オバカ番組を吹き飛ばしたテレ朝の新ドキュメンタリー

 秋改編の最終ランナーは今どき珍しいドキュメンタリー番組だが、これが異例の高視聴率を記録して話題である。番組はテレビ朝日が3日にスタートさせた「報道発 ドキュメンタリ宣言」で、視聴率は22.9%(ビデオリサーチ調べ、関東地区)。


 この番組はキャスターに報道番組が長い長野智子を起用。人間にスポットを当てて、その人の苦悩や葛藤を取り上げる。初回は「女優・南田洋子がテレビから忽然と姿を消した理由」で、認知症になった南田と介護する長門裕之の夫婦に迫った。


 内容が地味、放送が19時台なのに、この高視聴率にはテレビ業界もビックリである。そもそもドキュメンタリーは視聴者が少なく、スポンサーもつかないため、番組を打ち切る局もある。今秋からドキュメンタリー色の強い番組を水曜夜に並べたTBSはスタートでつまずいている。それだけに快挙といえる。
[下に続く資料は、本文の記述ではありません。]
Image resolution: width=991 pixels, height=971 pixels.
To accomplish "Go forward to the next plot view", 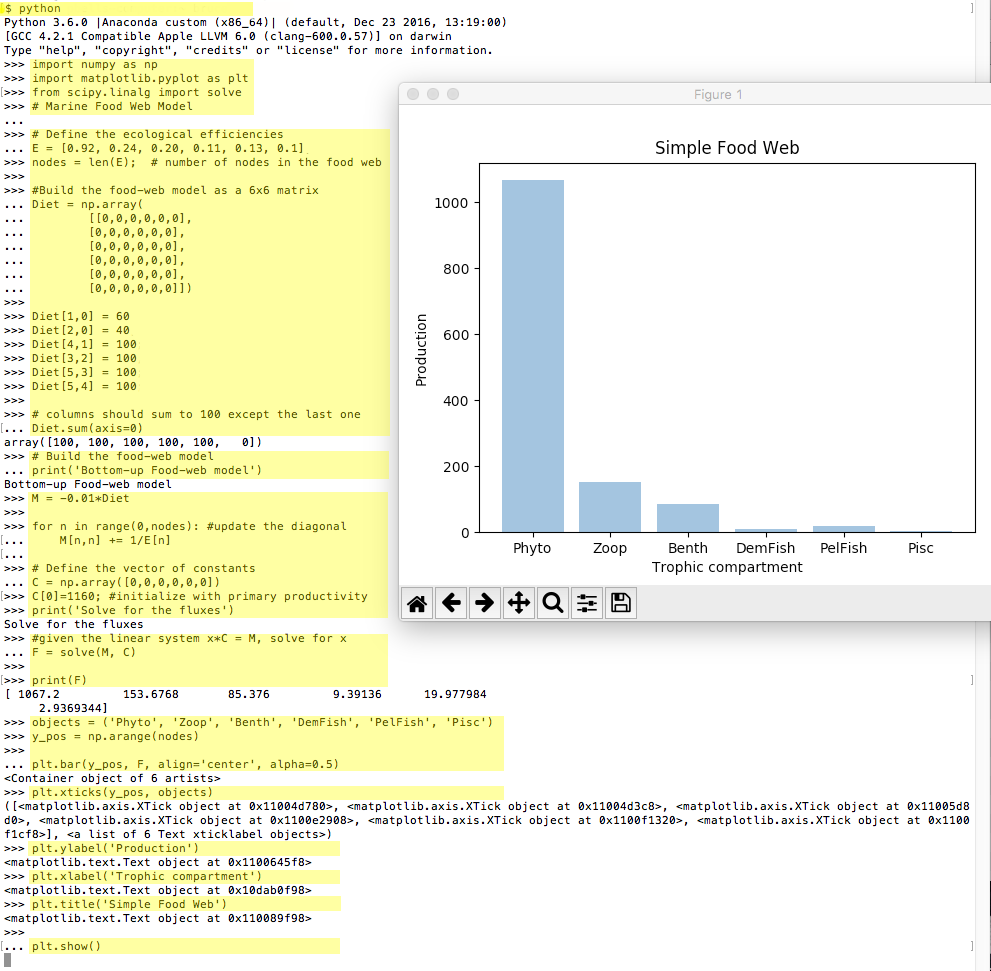I will [485, 603].
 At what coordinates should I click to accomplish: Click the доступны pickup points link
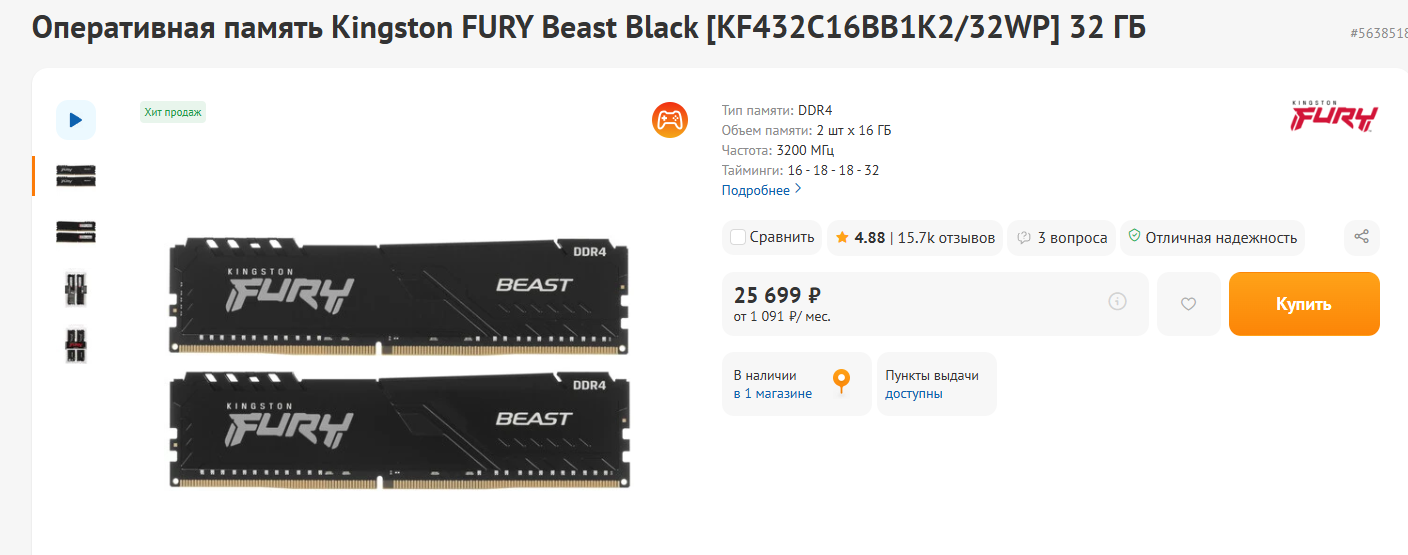913,394
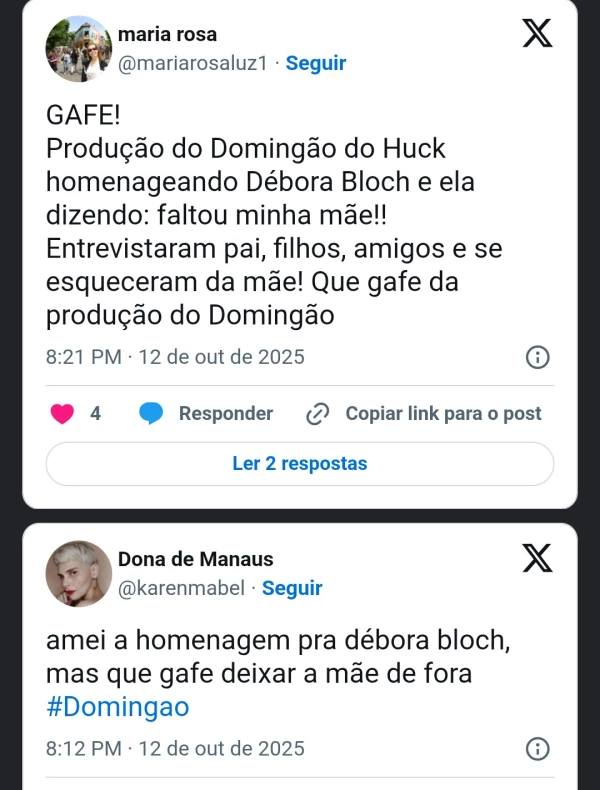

 東京工科大学メディア学部の碓井広義教授がこう言う。


「40代以上にとっては身近なテーマを、誰もが顔を知っている人を起用して、きちんと描いたことが視聴者に受け入れられたのだと思う。それが23%近い視聴率になったわけで、とても価値ある数字です。テレビを制作する人にも参考になった番組ではないでしょうか」


 おバカを起用してバカ騒ぎしているTVマンは「ドキュメンタリ」を見習った方がいい。
日刊ゲンダイ2008年11月6日掲載)
http://news.mixi.jp/view_news.pl?media_id=10&id=661699

 これを見ていないのでなんとも言えないが、たぶんいろいろな要素が重なってこの番組が高視聴率だったんだろう。別にいい番組だったかどうかはそれだけではわからない。でも、数字をとれるなら、逝って来ますみたいなことは起こるだろう。つまんない美学や倫理を押しつけがましく伝えるような番組が量産されるのは、薄気味悪い気がする。でも、番組が面白いかどうかみたいなことは、どーでもいいのかもしれない。テレビ全盛期の川口探検隊の鬼くだらなさは筆舌に尽くしがたいし、どこかで拾ってきたような岩一つで90分スペシャルでっちあげたようなバカ番組のバカさ加減は、お話にならないような低俗さだったと思う。でもそのみられ方というのは、それなりに新しいものがあったような気がしてならない。テレビが見られなくなったのが、みられ方が出尽くしてしまったからなのかとか、そんなことをボーッと考えている。
 バカ番組は好きなのだが、逆に討論番組とか、ドキュメンタリーをバカ番組っぽくやればいいってもんじゃないとは思う。また、バカ番組ならなんでもいいってもんでもないとも思う。ここで思い出したのが、お台場明石城に出ていた、バラエティ大嫌い、報道記者志望でテレビ局に入ったのに、お笑い番組などのADさせられちゃっている村上真理子のふてぶてしい相貌と、酒焼け女性幹部も顔面蒼白なハスキーボイスのツンデレセリフと、意外に軽妙な編集力とお笑いセンスなのだが。